Individual Competitive Score

Tolerance:
* * * * *
At 275 lbs. of nasty, sweaty, jiggling man-beef (a.k.a. Meef), you'd be a fool to think this kid can't take down a few beers. Pending any last minute hospitalizations like his 21st birthday, he should still be standing at closing ceremonies.

Boot Factor:
* * * *
While always a liability when it comes to vomiting, there isn't a player in the field who can pour as much disgusting crap into his/her system without showing any obvious effects. (Note the word "show" because you can occasionally "smell" the ill effects) His internal organs may be crying on the inside, but his chubby face will still be laughing on the outside. He looks to have limited competition in the 3 Beer Chug event, but it remains to be seen how that will affect him over the course of the remaining events.

Chug Ability:
* * * * *
It's not the two-swallows per beer from his earlier years, but even at three to four gulps McCheese won't be trailing many at the finish line. This is where he shines, and he's added about 40+ lbs. since college to reiterate that fact. We read you loud and clear, McCheese.

Quarter Skills:
* * * *
With above average hand-eye coordination and a blatant disregard for any beer penalty that awaits him, McCheese is formidable competitor in this event. But performing under pressure continues to be a sore spot for the aging veteran. When asked if he feels he can come through when it counts, McCheese had this to say: "...I kinda feel like a brick house that's been built on a foundation made of Saltine Crackers." -- McCheese is always working food into his analogies.

Pong Ability:
* * *
Almost none. We expect he'll want to take this event head on, but get vetoed by the rest of his team on grounds that he sucks. Consider him an early scratch.

Beer Die/Guy:
* * * *
Handles the basic rules of the game with ease, but his range and arm movements are limited due to an excess of fatty cells in his upper armpits. He could be a factor if paired with a more agile and versatile teammate.

Flip Ability:
* * * *
To say he's lost a step since his college days would be an understatement. Once a rock solid anchor, McCheese currently succumbs to even the slightest bit of outside pressure. Nevertheless, that six-inch diameter expressway that he calls a throat keeps him competitive even after his fourth flip.

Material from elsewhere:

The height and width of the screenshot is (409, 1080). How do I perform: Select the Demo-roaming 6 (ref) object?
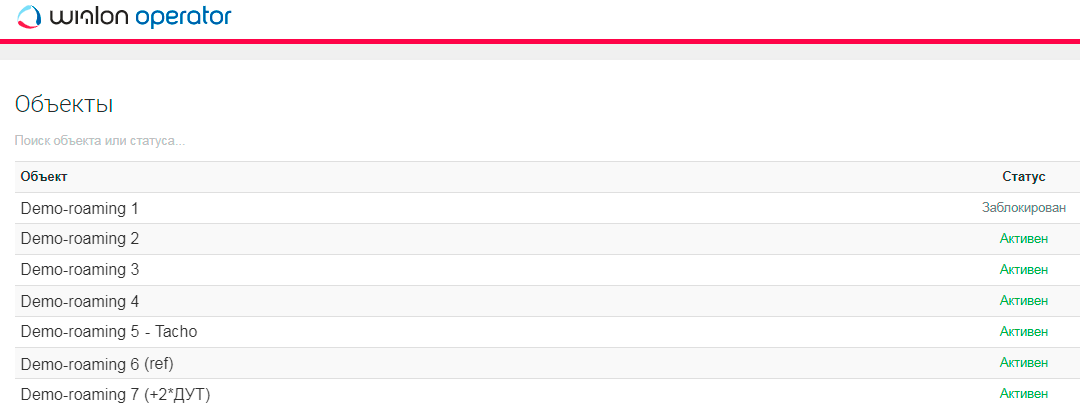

As the pavement will attest: he's a force to reckoned with.

Intangibles:
* * *
McCheese is a true workhorse in the drinking arena. While not particularly good at any one event, he'll provide team stability in a volatile competition. If college has taught us anything, you put 120 beers on his shoulders and 8 flights of stairs in his path, and this kid is going to make some people proud. Others will almost certainly vomit. But some will be proud.

2 Comments:

Anonymous Anonymous said...

Mike Tyson, like he's gonna start beating women and talking about eating peoples children?

8:09 AM  
Anonymous Anonymous said...

He talks about eating often enough as it is, lets leave the children out of this.